Left's misguided hysteria over Arizon's immigration law
In interviews I have seen with Arizona law enforcement officials, they make clear that the only thing new is the requirement that they check with immigration authorities if they have made a stop or an arrest where they then have "reasonable suspicion." There is nothing really new or unique about this requirement.
The chattering class is aghast at Arizona's new immigration law. "Harkens back to apartheid," says the Atlanta Journal-Constitution's Cynthia Tucker. "Shameful," says the Washington Post's E.J. Dionne. "Terrible…an invitation to abuse," says the New York Times' David Brooks.
For his part, President Obama calls the law "misguided" and says it "threaten[s] to undermine basic notions of fairness that we cherish as Americans." Obama has ordered the Justice Department to "closely monitor the situation and examine the civil rights and other implications of this legislation."
Has anyone actually read the law? Contrary to the talk, it is a reasonable, limited, carefully-crafted measure designed to help law enforcement deal with a serious problem in Arizona. Its authors anticipated criticism and went to great lengths to make sure it is constitutional and will hold up in court. It is the criticism of the law that is over the top, not the law itself.
The law requires police to check with federal authorities on a person's immigration status, if officers have stopped that person for some legitimate reason and come to suspect that he or she might be in the U.S. illegally. The heart of the law is this provision: "For any lawful contact made by a law enforcement official or a law enforcement agency…where reasonable suspicion exists that the person is an alien who is unlawfully present in the United States, a reasonable attempt shall be made, when practicable, to determine the immigration status of the person…"
Critics have focused on the term "reasonable suspicion" to suggest that the law would give police the power to pick anyone out of a crowd for any reason and force them to prove they are in the U.S. legally.
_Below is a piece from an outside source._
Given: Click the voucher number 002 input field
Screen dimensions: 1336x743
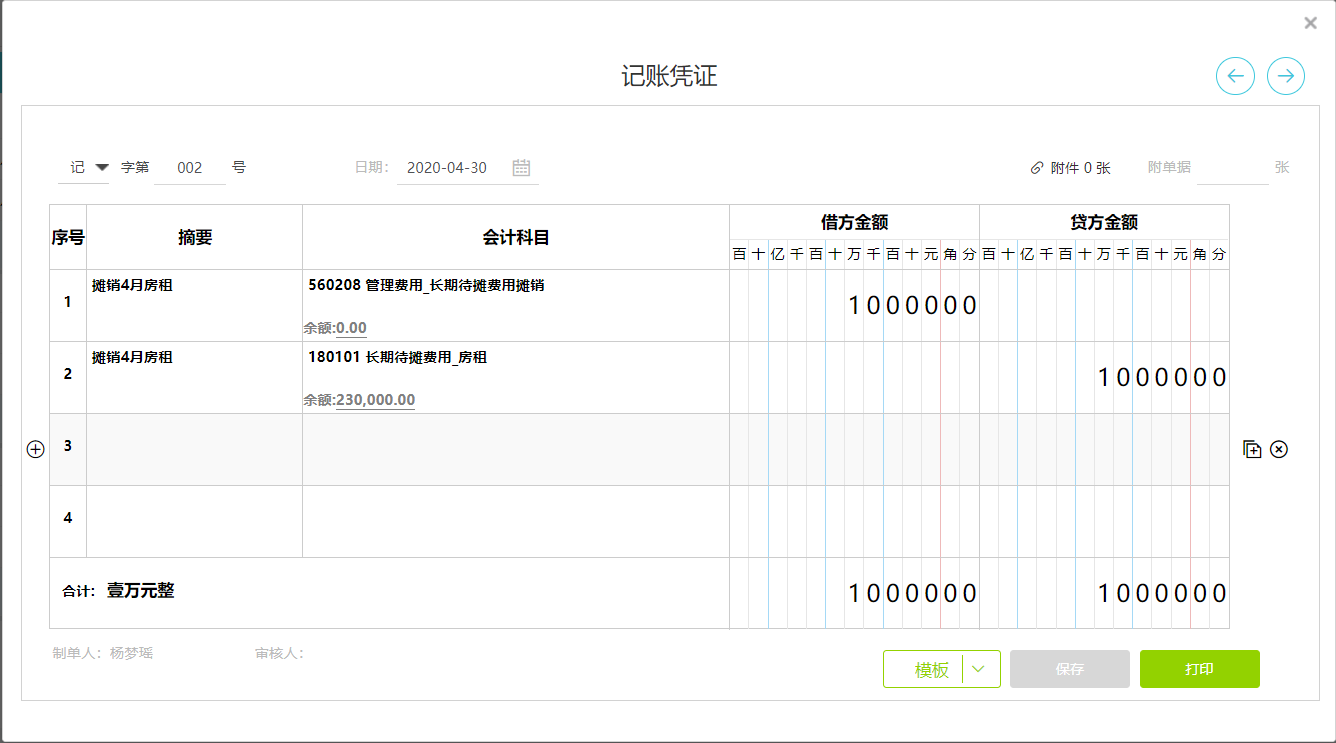Looking at the screenshot, I should pos(190,167).
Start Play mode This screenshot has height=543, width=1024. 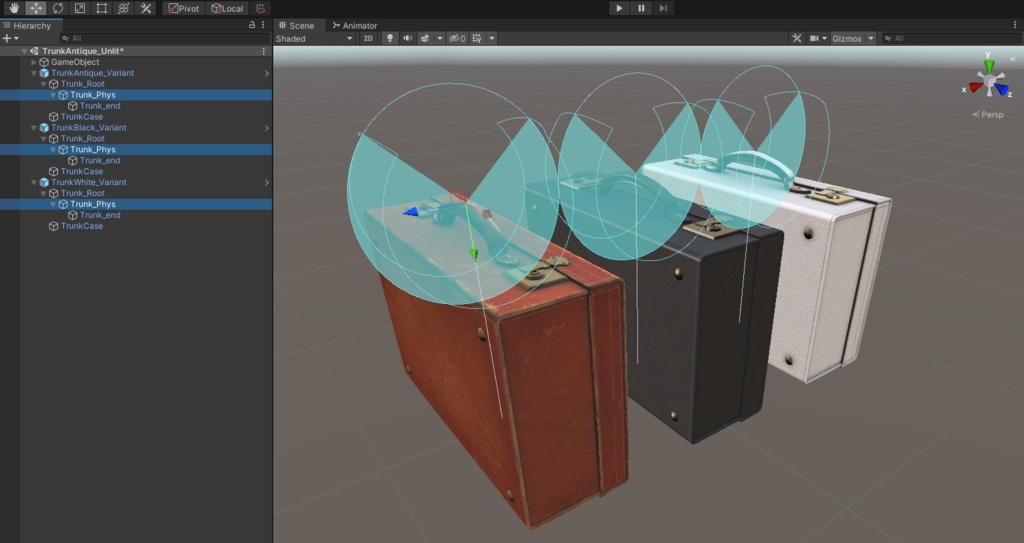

Some foresee mass civil rights violations targeting Hispanics.
What fewer people have noticed is the phrase "lawful contact," which defines what must be going on before police even think about checking immigration status. "That means the officer is already engaged in some detention of an individual because he's violated some other law," says Kris Kobach, a University of Missouri Kansas City Law School professor who helped draft the measure. "The most likely context where this law would come into play is a traffic stop."
As far as "reasonable suspicion" is concerned, there is a great deal of case law dealing with the idea, but in immigration matters, it means a combination of circumstances that, taken together, cause the officer to suspect lawbreaking. It's not race -- Arizona's new law specifically says race and ethnicity cannot be the sole factors in determining a reasonable suspicion.
What the new law has done is show how the left is still prone to acts of mass hysteria when something new is done to enforce immigration laws.